Cargo plane clips church; dozens killed in town below

MANTA, Ecuador (AP) — The Miami-bound cargo plane clipped a church tower and set an entire neighborhood ablaze, creating a wall of flames so hot that rescuers could only listen to the screams of the injured.
“It was a nightmare. The barrio looks as if it has been bombed,” resident Vicente Abad said Wednesday. “Everything is in ruins.”
The Boeing 707 destroyed Abad’s garage late Tuesday night when it smashed into a crowded neighborhood of Manta. The plane’s wheels were embedded in one of the walls.
At least 30 people were killed, including the plane’s three crew members, an American and two Colombians. A priest at the church also was killed. About 80 people were injured, most with burns, and as many as 300 were left homeless.
“It was terrible to have to listen to the screams of pain by the injured,” Abad said. “The flames did not let anyone get close to help them. There were not enough firemen.”
Doctors said some of the injured were in critical condition and might not survive. More than 30 homes and a school also were destroyed in the crash.
Authorities feared the death toll could rise because the homes in the area of the crash are tightly grouped and made of flimsy material.
“There are small homes buried under pieces of the fuselage,” said Maj. Jose Parraga of the Manta fire department. Parraga estimated the death toll could reach 40 once the rubble was cleared away.
Dumas Farid, a doctor at Manta hospital, said there was little hope of finding anyone alive.
Colombian officials identified the Colombian crew members as Henry Ripol and Ernesto Encizo.

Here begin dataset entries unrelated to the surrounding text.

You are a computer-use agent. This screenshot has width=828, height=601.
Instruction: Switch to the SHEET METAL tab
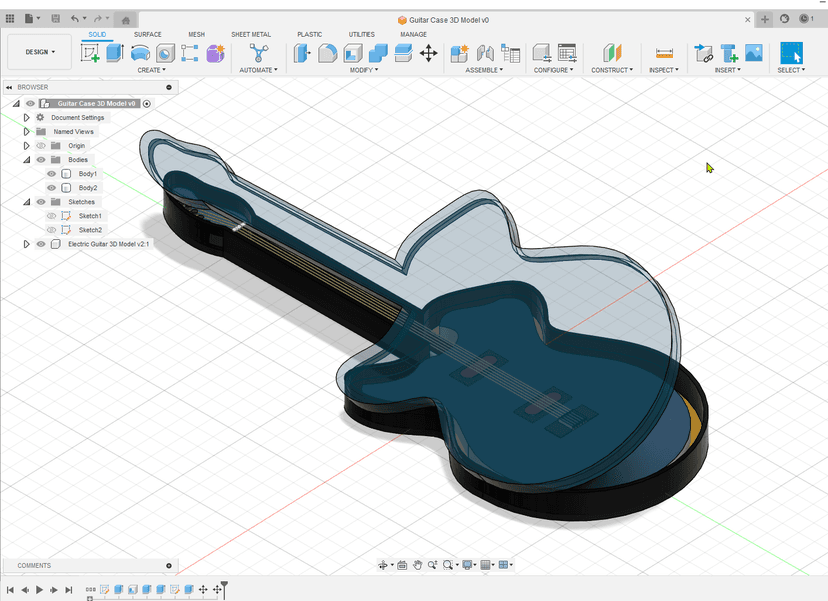click(x=251, y=34)
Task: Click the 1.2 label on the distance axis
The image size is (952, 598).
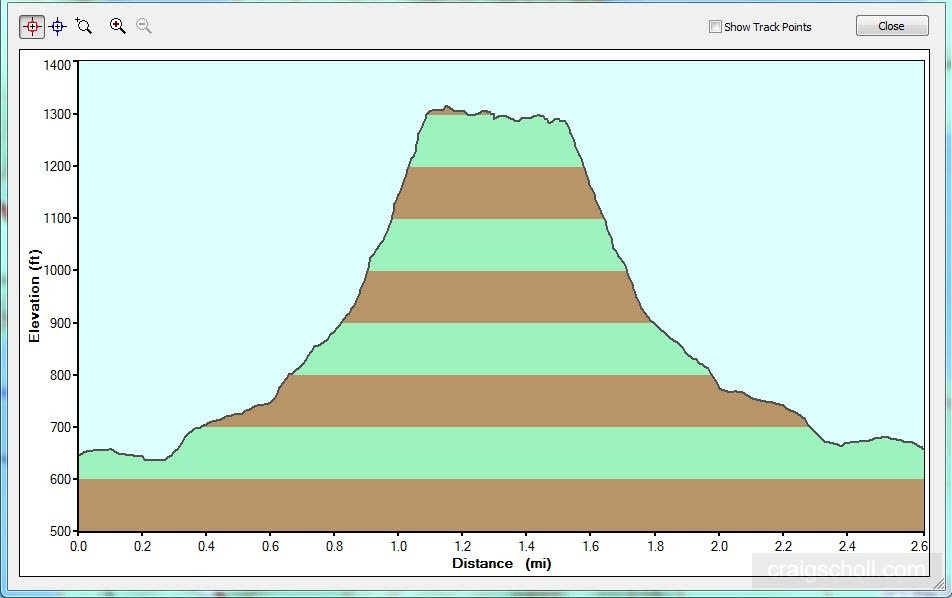Action: tap(463, 548)
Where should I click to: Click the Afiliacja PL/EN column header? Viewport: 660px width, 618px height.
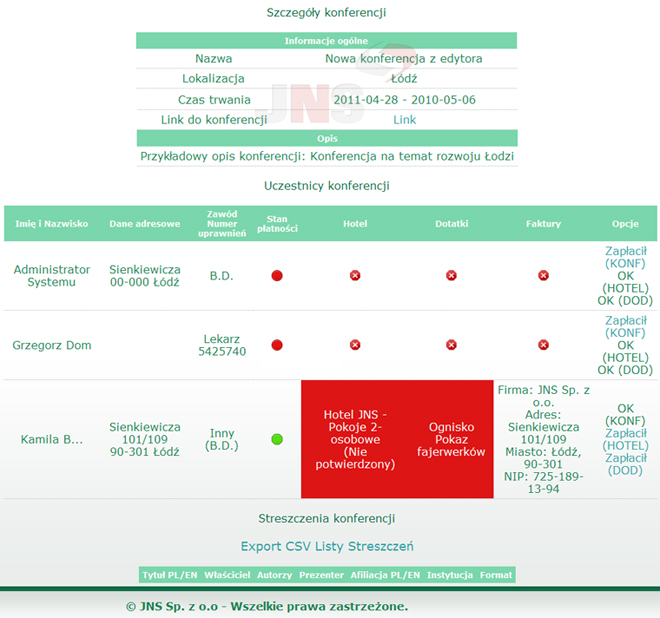point(385,575)
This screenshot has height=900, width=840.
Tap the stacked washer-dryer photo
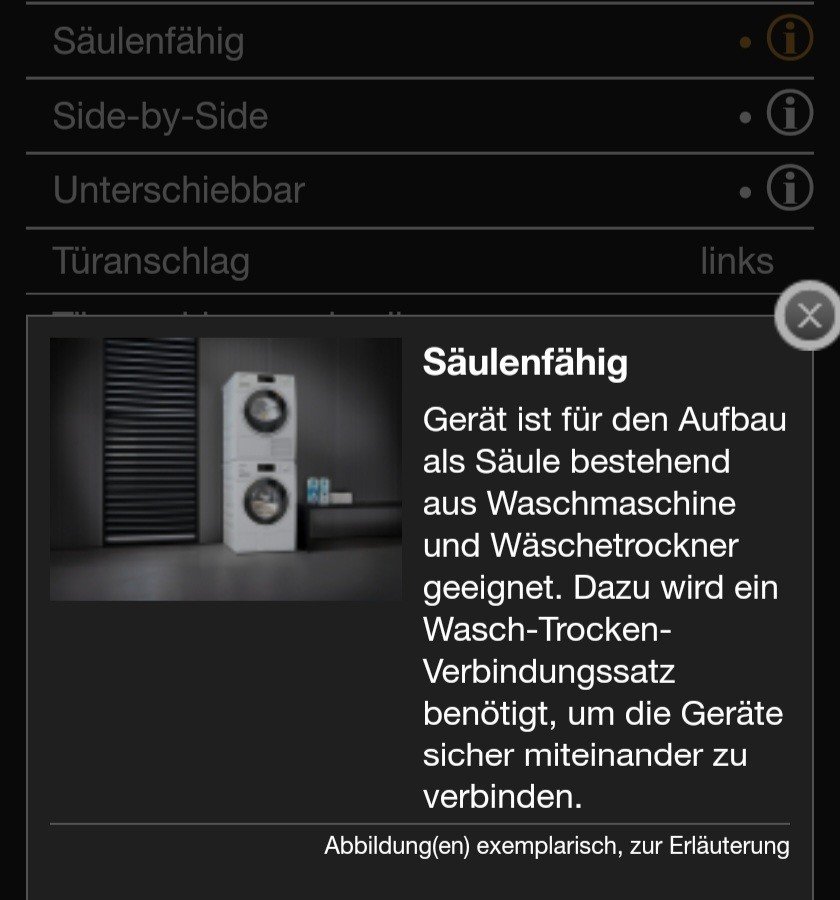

The American was identified as pilot Edwin Rodemberg. No hometowns or ages were given.
The Millon Air jet had just taken off from Manta’s airport and was bound for Miami with a cargo of frozen fish.
But it clipped the bell tower of La Dolorosa — the “Grieving Virgin” — Roman Catholic Church in this city of 150,000 people, 160 miles southwest of Quito.
“The plane could not pick up altitude and plunged to the ground wrapped in flames, like a ball of fire,” said Jose Quintana, a street vendor.
Patricio Ramos, a journalist in Manta, said the plane was already on fire when it plunged to the ground. “I saw it come in very low over my house. One of its wings was in flames,” Ramos said.
“It was a hell. The sky was red … horrible,” said Bernardo Caicedo, a laborer who lives eight blocks from the crash site. Caicedo said tanks of cooking gas were blowing up “one after the other.”
Human remains, including hands and legs, lay scattered among smoldering homes and rescue workers carried out blackened bodies.
Because Tuesday was a local holiday, many families had left town to enjoy the day off. That raised hopes that some of the crushed homes may have been empty.
The Boeing 707-320C Convertible was first delivered to American Airlines in 1967, and has had several owners since, according to Boeing spokesman Dick Schleh in Seattle.
President Abdala Bucaram said he was told that the plane had not been able to gain altitude because it was overloaded with fuel. Eduardo Larrea, vice president of Miami-based Millon Air in Ecuador, said the plane had filled up with fuel in Manta for its flight to Miami.
Radio reports said the plane was carrying 14,000 gallons of fuel; the plane’s fuel capacity is 23,855 gallons. Schleh said he couldn’t say whether it was overloaded because he didn’t know what the plane’s payload was.